Document segment =
● ● ● ●
#tcpdive - A TCP performance profiling tool
Over the last decade, network conditions have changed a lot due to the rapid evolvement and popularity of some technologies such as Mobile Networking(2G/3G/4G/WiFi), Cloud Computing and etc. However, as the most commonly used transport layer protocol, TCP is not designed to deal with such complicated scenarios. As a result, some companies have been optimizing TCP to achieve a better user experience.
However, when it comes to TCP performance optimization, we may be disappointed to find that there are few suited tools available. Utilities such as tcpdump, netstat and ss are not focused on TCP protocol itself. They can provide few performance information about TCP internals.
For the reasons mentioned above, we decided to develop tcpdive - a TCP performance profiling tool. Tcpdive is designed to provide an insight into TCP, by monitoring and analysing mass data collected from a running linux kernel. Based on systemtap, tcpdive requires no kernel modifications, which makes it easy to deploy and friendly to use.
Compared to existing tools, tcpdive has some advantages:
- Far more peformance information of TCP internals.
- Quantitatively evaluate the improvement of TCP performance.
- Describe the processing of HTTP in TCP layer, which is independent of HTTP Apps.
- Easy to deploy and friendly to use.
Tcpdive has been deployed in the production environment of SINA to:
- Accelerate the improvement of service quality for Weibo image.
- Accelerate the improvement of service quality for Weibo video.
- Compare the performance of TCP in wired and wireless networks.
- Characterise TCP traffic of different applications.
Performance indicators listed below are used to describe a TCP connection's transmission.
For the meaning of each performance indicator, please refer to TRANSMISSION.
TCP uses two primary mechanisms to detect and recover from losses.
- Fast retransmit, triggered by dupacks
- Timeout, triggered by timer
First is Fast retransmit, where TCP performs a retransmission of the missing segment after receiving a certain number of duplicate ACKs. As a fall back, whenever fast retransmit is unsuccessful or when a sender does not receive enough duplicate ACKs, TCP uses the second mechanism where it waits for a duration of RTO before deducing that a segment is lost and then performs retransmission.
Tcpdive can distinguish Fast retransmit and Timeout, figuring out how much time a connection
spends on each kind of retransmission mechanism. For the meaning of each performance indicator,
please refer to RETRANSMISSION.
Cubic is a TCP congestion control algorithm and the current default in Linux.
● ● ● ●
Given data =
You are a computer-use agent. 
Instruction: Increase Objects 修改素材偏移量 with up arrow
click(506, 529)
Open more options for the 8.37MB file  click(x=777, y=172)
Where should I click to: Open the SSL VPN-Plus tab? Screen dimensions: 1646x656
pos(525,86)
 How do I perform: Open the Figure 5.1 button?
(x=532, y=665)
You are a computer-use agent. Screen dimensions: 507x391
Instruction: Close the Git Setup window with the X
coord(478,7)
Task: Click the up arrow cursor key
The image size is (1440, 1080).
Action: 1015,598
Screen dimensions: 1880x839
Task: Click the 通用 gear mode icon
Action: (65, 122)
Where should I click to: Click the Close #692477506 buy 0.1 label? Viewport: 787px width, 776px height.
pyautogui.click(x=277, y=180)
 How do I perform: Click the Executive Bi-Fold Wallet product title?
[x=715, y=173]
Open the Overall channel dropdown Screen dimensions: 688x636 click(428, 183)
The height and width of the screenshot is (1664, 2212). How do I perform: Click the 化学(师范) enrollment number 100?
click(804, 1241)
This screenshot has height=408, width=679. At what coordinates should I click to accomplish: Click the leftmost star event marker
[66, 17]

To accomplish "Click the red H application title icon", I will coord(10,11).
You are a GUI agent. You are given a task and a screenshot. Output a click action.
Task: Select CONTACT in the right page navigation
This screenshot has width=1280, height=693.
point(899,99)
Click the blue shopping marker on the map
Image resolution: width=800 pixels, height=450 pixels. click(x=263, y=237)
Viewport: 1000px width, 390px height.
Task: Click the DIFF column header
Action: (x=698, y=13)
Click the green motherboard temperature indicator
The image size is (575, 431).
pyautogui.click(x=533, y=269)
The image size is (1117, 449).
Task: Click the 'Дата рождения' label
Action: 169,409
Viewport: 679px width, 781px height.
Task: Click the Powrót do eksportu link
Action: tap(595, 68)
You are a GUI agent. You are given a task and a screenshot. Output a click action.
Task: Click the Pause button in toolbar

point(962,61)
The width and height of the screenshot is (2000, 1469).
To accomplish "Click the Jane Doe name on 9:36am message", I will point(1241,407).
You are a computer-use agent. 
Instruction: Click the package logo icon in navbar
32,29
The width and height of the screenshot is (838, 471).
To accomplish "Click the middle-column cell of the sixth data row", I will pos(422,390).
● ● ● ●
Given problem = Could you return the passage of the tcpdive description between "- Easy to deploy" and "of different applications.", inclusive, word for word?

Answer =
- Easy to deploy and friendly to use.
Tcpdive has been deployed in the production environment of SINA to:
- Accelerate the improvement of service quality for Weibo image.
- Accelerate the improvement of service quality for Weibo video.
- Compare the performance of TCP in wired and wireless networks.
- Characterise TCP traffic of different applications.